START Supplied records

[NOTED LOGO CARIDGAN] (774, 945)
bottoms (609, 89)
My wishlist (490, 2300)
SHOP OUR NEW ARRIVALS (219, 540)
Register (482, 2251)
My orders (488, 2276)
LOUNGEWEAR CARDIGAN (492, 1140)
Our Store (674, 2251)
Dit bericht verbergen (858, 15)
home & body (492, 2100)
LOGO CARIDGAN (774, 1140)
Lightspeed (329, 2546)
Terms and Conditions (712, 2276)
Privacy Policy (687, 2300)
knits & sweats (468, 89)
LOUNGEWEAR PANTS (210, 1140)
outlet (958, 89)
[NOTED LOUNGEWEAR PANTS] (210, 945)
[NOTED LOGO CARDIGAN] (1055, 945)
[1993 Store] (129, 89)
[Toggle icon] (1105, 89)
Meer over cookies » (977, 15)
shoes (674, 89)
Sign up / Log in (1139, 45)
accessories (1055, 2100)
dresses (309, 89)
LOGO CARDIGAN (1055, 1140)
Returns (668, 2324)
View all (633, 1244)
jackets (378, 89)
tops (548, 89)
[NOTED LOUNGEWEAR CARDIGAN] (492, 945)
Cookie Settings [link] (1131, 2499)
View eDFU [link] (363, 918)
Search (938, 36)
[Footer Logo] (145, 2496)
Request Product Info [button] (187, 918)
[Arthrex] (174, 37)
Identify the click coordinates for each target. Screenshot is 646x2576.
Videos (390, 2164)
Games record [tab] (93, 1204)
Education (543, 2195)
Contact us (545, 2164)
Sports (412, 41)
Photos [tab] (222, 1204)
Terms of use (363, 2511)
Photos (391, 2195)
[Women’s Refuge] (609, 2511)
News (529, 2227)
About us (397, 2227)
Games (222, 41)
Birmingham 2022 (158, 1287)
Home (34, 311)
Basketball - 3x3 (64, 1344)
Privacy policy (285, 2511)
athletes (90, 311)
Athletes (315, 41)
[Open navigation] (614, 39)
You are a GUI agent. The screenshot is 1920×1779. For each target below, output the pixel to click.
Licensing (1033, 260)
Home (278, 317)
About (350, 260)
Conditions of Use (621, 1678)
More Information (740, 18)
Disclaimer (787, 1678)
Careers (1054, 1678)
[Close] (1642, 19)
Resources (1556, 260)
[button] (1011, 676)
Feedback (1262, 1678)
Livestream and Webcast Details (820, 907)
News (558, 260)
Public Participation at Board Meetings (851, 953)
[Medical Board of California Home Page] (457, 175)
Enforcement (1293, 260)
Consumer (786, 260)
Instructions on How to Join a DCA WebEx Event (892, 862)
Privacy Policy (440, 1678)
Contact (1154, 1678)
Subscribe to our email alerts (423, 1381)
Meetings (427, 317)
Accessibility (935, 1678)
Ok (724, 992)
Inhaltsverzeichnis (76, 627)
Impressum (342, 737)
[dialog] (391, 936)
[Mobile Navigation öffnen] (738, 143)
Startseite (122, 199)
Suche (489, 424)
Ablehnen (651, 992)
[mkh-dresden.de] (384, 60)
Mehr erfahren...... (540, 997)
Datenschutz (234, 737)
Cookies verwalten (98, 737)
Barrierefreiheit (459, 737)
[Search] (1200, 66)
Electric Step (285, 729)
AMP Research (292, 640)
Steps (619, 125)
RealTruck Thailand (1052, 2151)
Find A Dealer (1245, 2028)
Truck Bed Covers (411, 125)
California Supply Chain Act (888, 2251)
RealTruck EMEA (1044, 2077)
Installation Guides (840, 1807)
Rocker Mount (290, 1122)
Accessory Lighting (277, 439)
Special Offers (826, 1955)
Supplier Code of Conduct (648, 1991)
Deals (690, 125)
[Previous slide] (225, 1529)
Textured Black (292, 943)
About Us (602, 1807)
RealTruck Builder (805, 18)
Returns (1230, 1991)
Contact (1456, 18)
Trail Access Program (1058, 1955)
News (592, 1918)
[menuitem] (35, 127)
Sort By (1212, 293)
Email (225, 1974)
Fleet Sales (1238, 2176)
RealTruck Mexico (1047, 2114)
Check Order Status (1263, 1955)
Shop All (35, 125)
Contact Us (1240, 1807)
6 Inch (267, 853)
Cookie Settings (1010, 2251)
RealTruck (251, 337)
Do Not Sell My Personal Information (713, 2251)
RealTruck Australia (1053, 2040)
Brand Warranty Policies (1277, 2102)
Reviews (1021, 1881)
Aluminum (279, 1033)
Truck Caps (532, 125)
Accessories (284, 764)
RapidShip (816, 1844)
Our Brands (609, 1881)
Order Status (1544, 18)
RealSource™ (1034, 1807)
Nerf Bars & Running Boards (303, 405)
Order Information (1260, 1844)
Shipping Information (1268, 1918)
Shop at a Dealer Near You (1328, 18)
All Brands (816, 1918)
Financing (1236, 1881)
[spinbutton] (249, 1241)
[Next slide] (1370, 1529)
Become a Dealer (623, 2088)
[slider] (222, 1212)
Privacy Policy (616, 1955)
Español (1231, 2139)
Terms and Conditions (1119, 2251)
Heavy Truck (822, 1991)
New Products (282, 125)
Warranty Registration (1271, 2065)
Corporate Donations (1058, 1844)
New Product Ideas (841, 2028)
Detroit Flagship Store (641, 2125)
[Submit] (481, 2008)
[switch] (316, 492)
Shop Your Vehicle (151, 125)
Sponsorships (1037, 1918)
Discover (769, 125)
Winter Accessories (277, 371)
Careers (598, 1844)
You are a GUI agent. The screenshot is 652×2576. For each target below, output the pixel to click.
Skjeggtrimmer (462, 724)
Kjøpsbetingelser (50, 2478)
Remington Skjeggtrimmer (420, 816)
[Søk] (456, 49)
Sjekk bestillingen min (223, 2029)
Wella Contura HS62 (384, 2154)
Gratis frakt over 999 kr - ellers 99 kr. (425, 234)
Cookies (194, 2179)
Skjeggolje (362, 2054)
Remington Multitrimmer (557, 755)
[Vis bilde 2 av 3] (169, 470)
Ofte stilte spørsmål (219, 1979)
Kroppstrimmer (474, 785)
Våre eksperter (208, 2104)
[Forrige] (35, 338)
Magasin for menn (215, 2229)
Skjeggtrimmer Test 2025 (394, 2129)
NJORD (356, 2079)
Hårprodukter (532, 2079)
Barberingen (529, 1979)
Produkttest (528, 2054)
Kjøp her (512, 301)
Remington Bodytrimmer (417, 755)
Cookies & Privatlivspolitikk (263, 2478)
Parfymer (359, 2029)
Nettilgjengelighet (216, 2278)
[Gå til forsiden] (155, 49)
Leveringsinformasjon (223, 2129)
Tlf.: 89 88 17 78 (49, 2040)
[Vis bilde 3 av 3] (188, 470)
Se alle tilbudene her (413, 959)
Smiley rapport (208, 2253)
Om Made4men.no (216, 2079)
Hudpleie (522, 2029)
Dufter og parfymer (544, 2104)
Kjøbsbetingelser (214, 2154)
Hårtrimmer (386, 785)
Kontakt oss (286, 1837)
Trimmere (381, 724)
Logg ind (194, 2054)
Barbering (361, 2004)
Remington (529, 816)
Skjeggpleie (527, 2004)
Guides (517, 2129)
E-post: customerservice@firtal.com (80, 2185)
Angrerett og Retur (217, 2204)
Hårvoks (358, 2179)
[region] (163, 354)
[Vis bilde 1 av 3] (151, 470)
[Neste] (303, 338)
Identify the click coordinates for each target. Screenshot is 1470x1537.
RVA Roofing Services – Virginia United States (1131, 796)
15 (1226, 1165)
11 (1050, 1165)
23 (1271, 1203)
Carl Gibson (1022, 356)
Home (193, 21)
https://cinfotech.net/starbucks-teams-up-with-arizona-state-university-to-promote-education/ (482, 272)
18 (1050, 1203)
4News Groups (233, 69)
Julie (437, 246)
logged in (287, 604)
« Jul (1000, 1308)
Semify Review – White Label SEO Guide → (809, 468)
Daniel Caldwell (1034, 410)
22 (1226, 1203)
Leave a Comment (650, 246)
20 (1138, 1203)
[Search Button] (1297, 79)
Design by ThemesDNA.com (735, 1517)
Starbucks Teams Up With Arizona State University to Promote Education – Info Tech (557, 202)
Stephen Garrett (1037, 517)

END Supplied records

**What to work on:**
The answer is the line with "4News Groups (233, 69)" plus every line after it, printed exactly as they appear above.

**Answer box:**
4News Groups (233, 69)
Julie (437, 246)
logged in (287, 604)
« Jul (1000, 1308)
Semify Review – White Label SEO Guide → (809, 468)
Daniel Caldwell (1034, 410)
22 (1226, 1203)
Leave a Comment (650, 246)
20 (1138, 1203)
[Search Button] (1297, 79)
Design by ThemesDNA.com (735, 1517)
Starbucks Teams Up With Arizona State University to Promote Education – Info Tech (557, 202)
Stephen Garrett (1037, 517)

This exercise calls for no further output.